## Entries supplied
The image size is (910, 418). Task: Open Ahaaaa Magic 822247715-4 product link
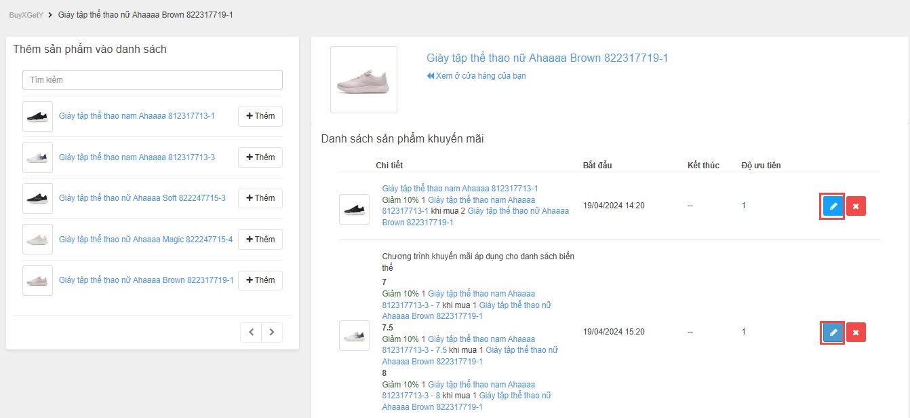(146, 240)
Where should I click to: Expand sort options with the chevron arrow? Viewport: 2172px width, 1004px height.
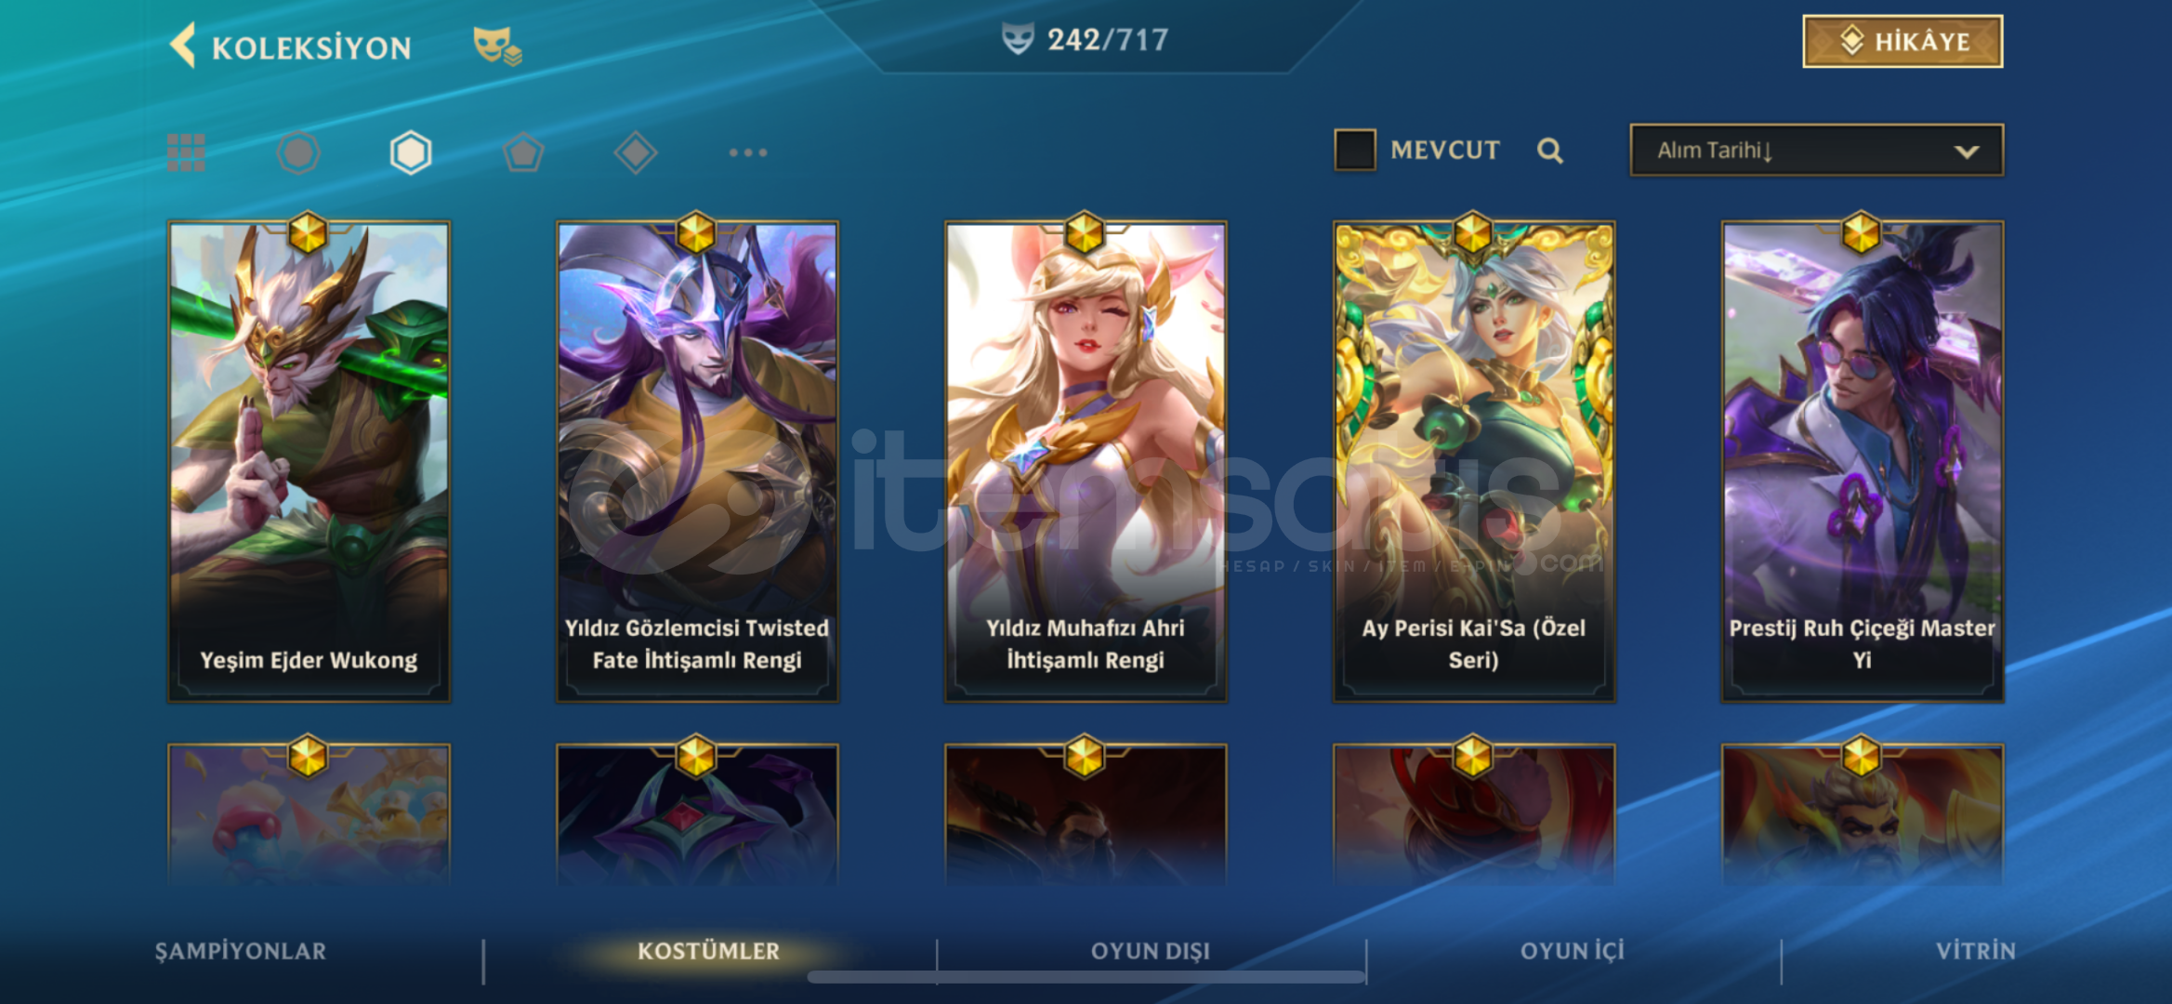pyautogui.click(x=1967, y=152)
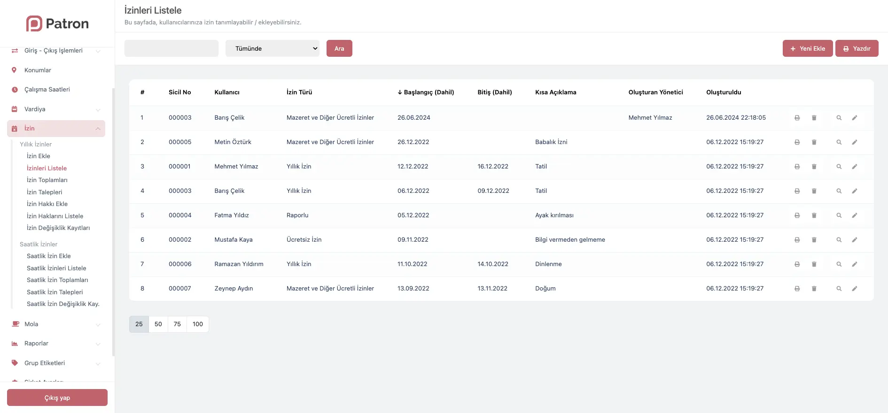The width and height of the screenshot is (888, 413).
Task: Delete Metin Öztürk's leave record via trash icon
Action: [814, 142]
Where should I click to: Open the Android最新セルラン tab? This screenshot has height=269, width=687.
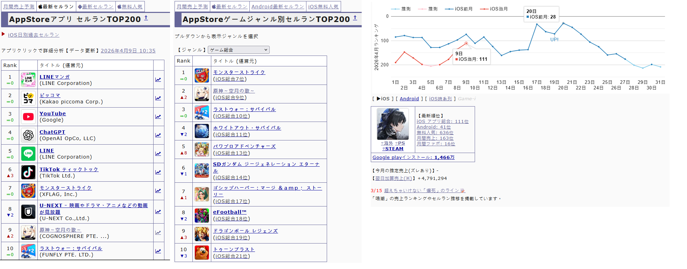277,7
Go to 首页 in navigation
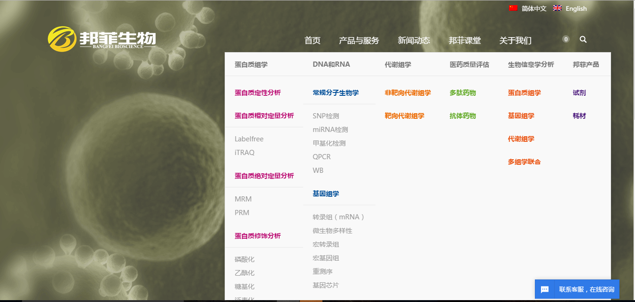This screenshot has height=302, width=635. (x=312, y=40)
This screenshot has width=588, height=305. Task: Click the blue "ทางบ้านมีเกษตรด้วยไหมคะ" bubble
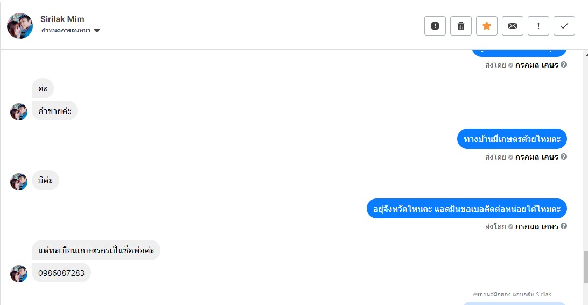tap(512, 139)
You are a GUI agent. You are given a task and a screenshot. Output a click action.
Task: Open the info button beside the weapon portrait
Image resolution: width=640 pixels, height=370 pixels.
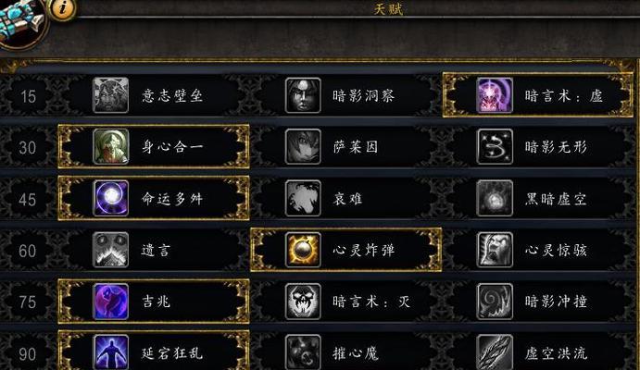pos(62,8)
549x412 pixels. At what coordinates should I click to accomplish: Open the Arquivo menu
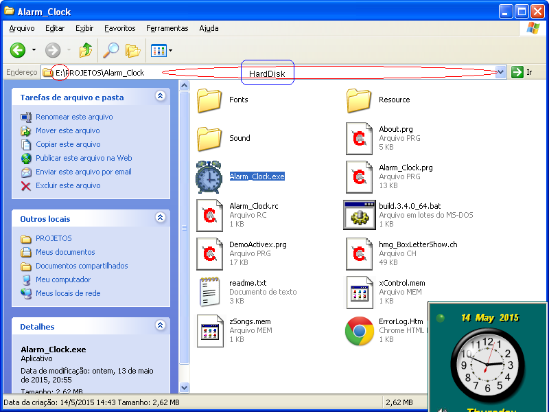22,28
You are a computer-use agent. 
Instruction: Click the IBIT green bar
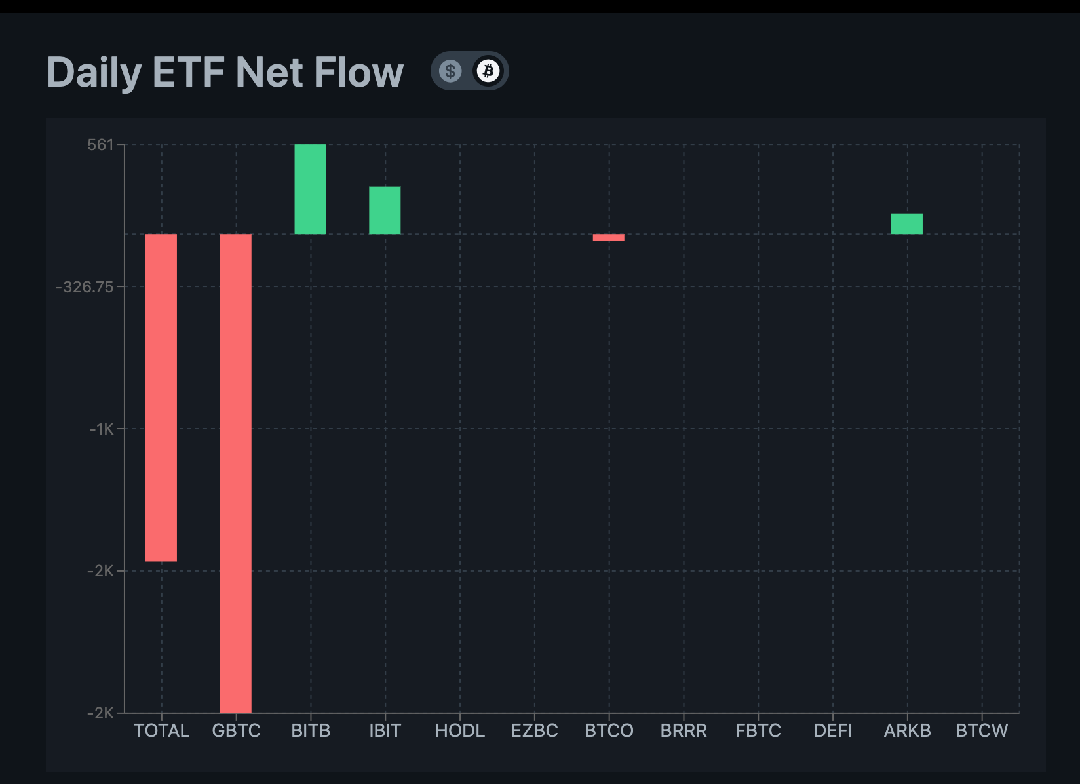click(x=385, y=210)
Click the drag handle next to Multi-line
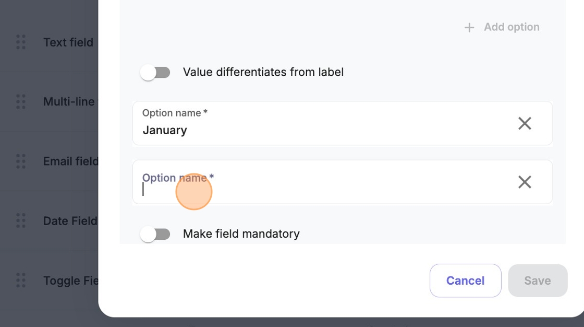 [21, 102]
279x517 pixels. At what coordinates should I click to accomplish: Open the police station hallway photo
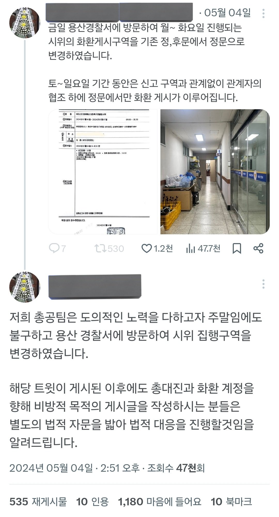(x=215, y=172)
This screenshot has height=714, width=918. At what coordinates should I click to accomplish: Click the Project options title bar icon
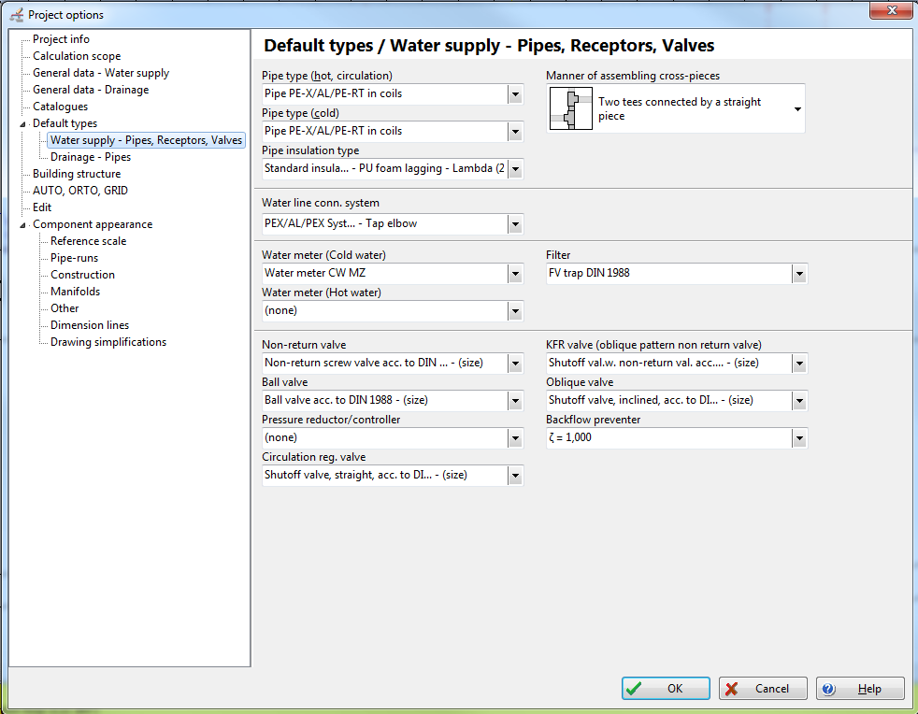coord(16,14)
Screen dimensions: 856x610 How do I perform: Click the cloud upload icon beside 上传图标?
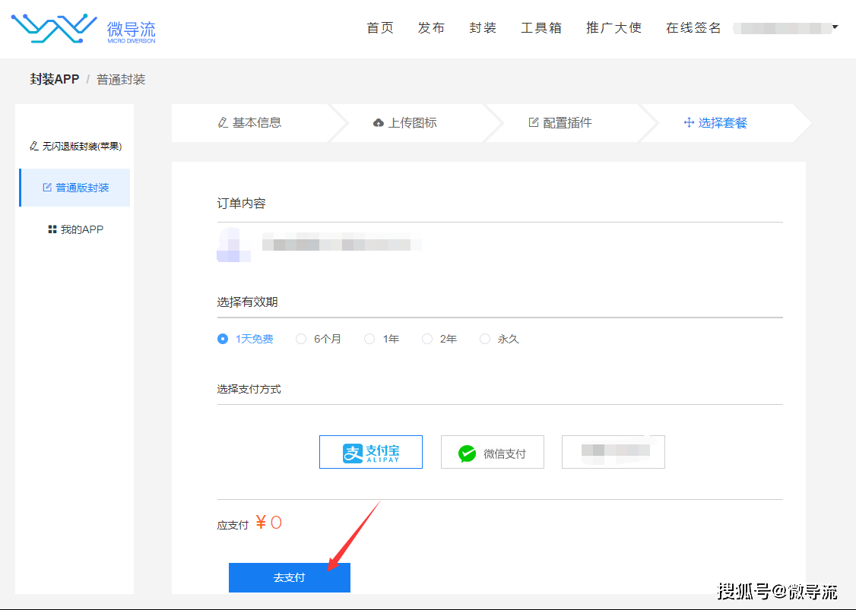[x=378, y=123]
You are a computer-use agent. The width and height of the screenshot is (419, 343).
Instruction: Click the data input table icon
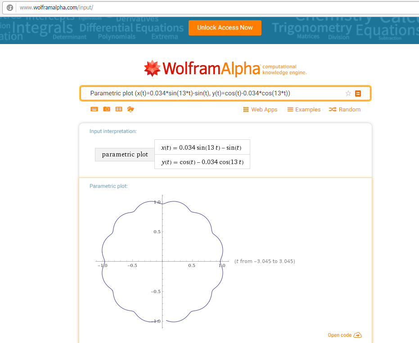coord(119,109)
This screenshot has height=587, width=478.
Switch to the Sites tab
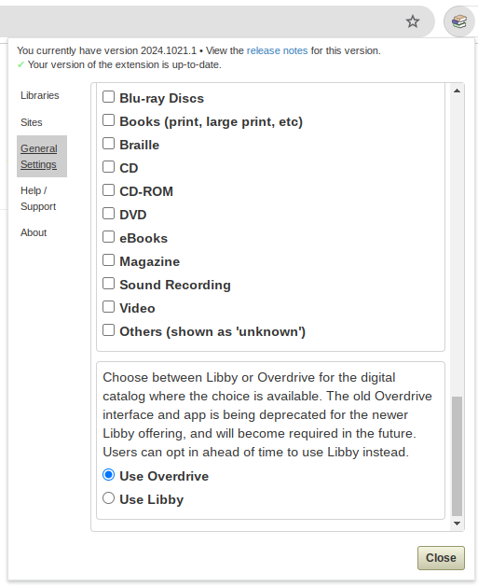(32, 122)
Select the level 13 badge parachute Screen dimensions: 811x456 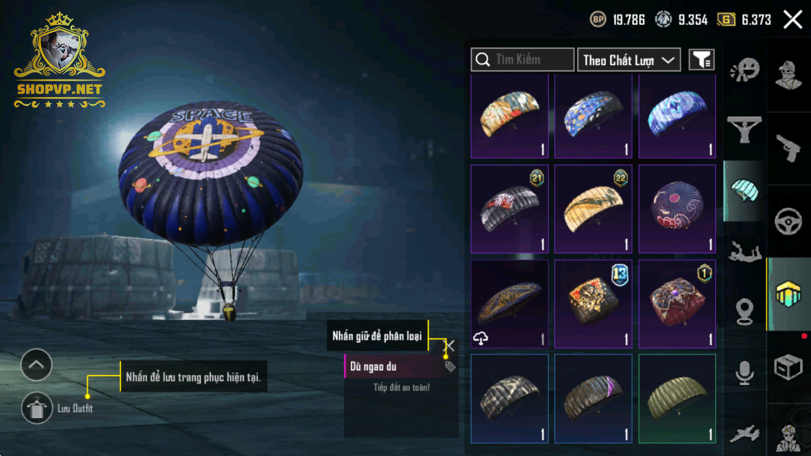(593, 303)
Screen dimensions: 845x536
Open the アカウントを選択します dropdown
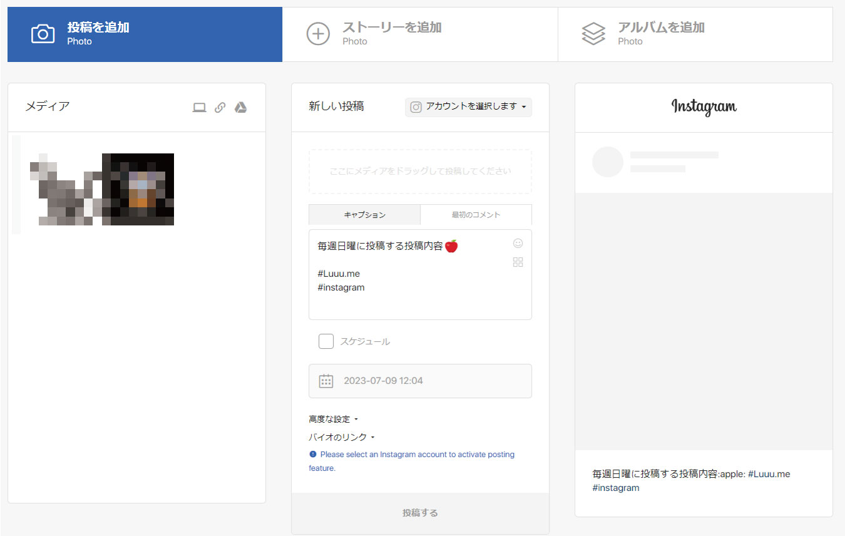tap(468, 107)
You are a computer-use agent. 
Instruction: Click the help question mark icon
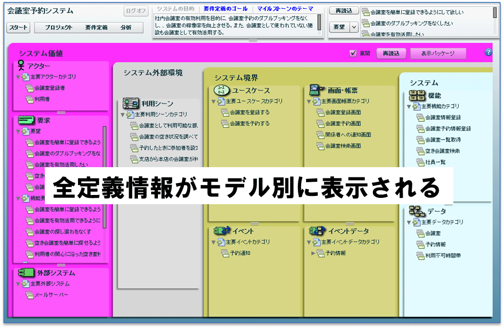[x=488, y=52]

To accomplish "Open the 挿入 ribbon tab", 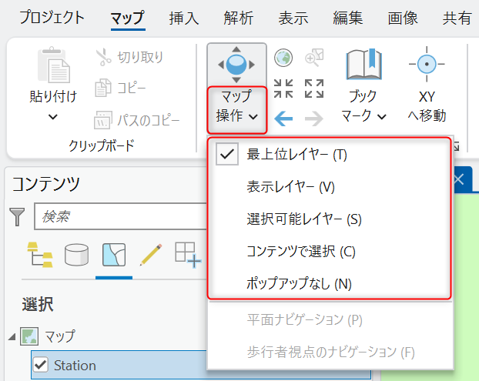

## What you need to do
Print the lines above verbatim, from the first line through the line that contains "coord(119,109)", including both ends. Leave the pictures out.

## Response to this task
The image size is (910, 418). Task: Open Ahaaaa Magic 822247715-4 product link
(146, 240)
Where should I click to: Expand sort options with the chevron arrow? Viewport: 2172px width, 1004px height.
pyautogui.click(x=1967, y=152)
The width and height of the screenshot is (888, 413).
Task: Delete Metin Öztürk's leave record via trash icon
Action: [814, 142]
Where should I click to: Open the Android最新セルラン tab? This screenshot has height=269, width=687.
277,7
Go to 首页 in navigation
This screenshot has height=302, width=635. (x=312, y=40)
This screenshot has width=588, height=305. Task: Click the blue "ทางบ้านมีเกษตรด้วยไหมคะ" bubble
tap(512, 139)
You are a GUI agent. You are given a task and a screenshot. Output a click action.
Task: Open the info button beside the weapon portrait
Image resolution: width=640 pixels, height=370 pixels.
pos(62,8)
549x412 pixels. At what coordinates should I click to accomplish: Open the Arquivo menu
22,28
You are a computer-use agent. 
Instruction: Click the IBIT green bar
click(x=385, y=210)
Click the drag handle next to Multi-line
 [21, 102]
279x517 pixels. At what coordinates should I click to accomplish: Open the police station hallway photo
(x=215, y=172)
This screenshot has height=714, width=918. At what coordinates should I click to accomplish: Click the Project options title bar icon
coord(16,14)
Screen dimensions: 856x610 How do I perform: Click the cloud upload icon beside 上传图标?
[x=378, y=123]
You are a computer-use agent. The width and height of the screenshot is (419, 343).
Instruction: Click the data input table icon
coord(119,109)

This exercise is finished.